# [EXERCISE REQUIREMENTS]
Leave the pictures out, and repeat exactly every line from the one with "Viewport: 1128px width, 693px height." through the end of the data below.

^^^^

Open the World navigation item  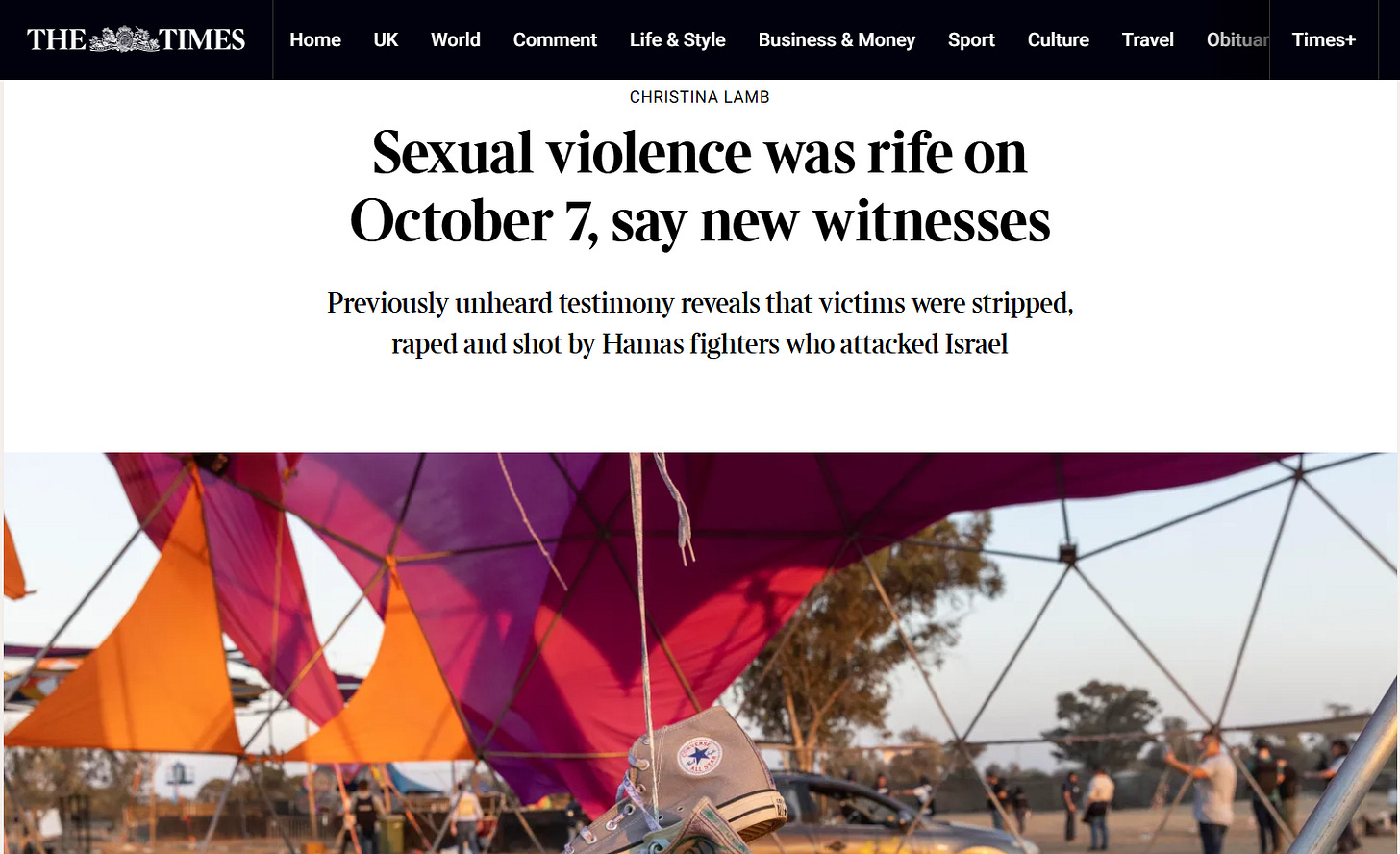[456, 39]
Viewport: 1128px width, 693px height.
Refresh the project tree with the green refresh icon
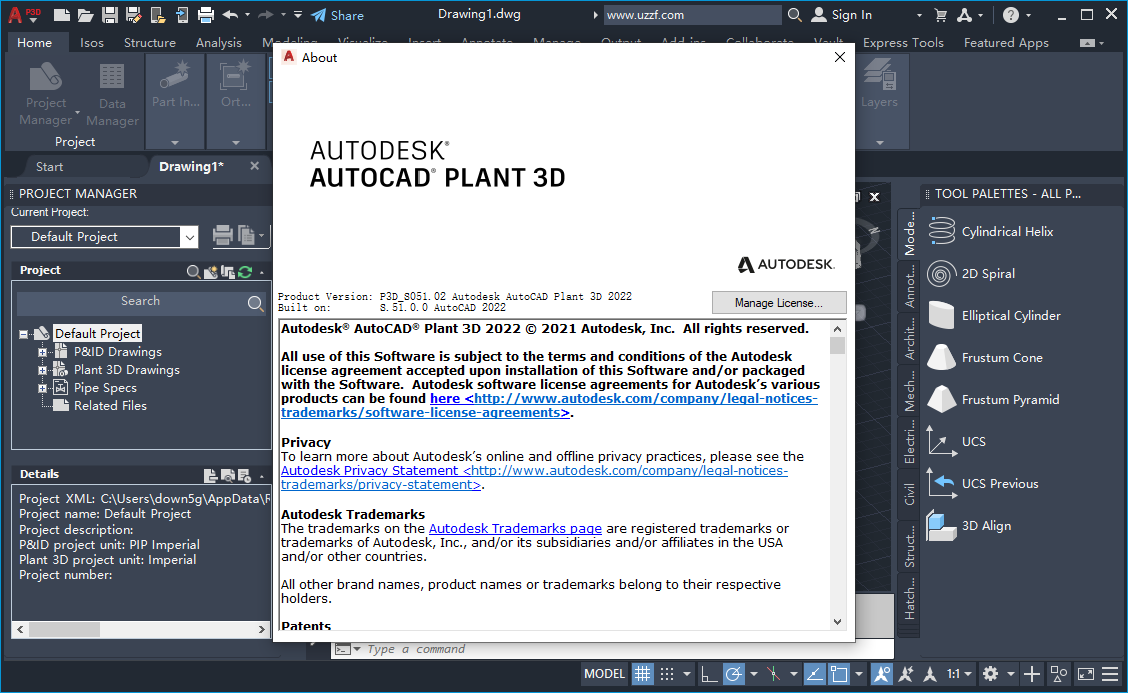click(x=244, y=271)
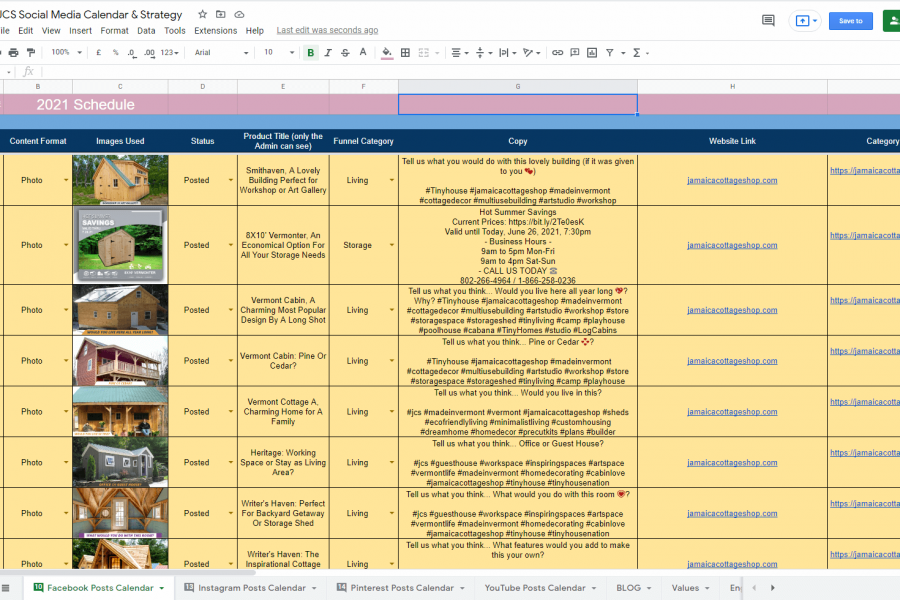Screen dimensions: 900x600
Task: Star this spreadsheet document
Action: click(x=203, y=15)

^^^^

# [TASK OUTPUT]
Viewport: 1128px width, 693px height.
Refresh the project tree with the green refresh icon
click(x=244, y=271)
Screen dimensions: 900x600
Task: Star this spreadsheet document
Action: click(x=203, y=15)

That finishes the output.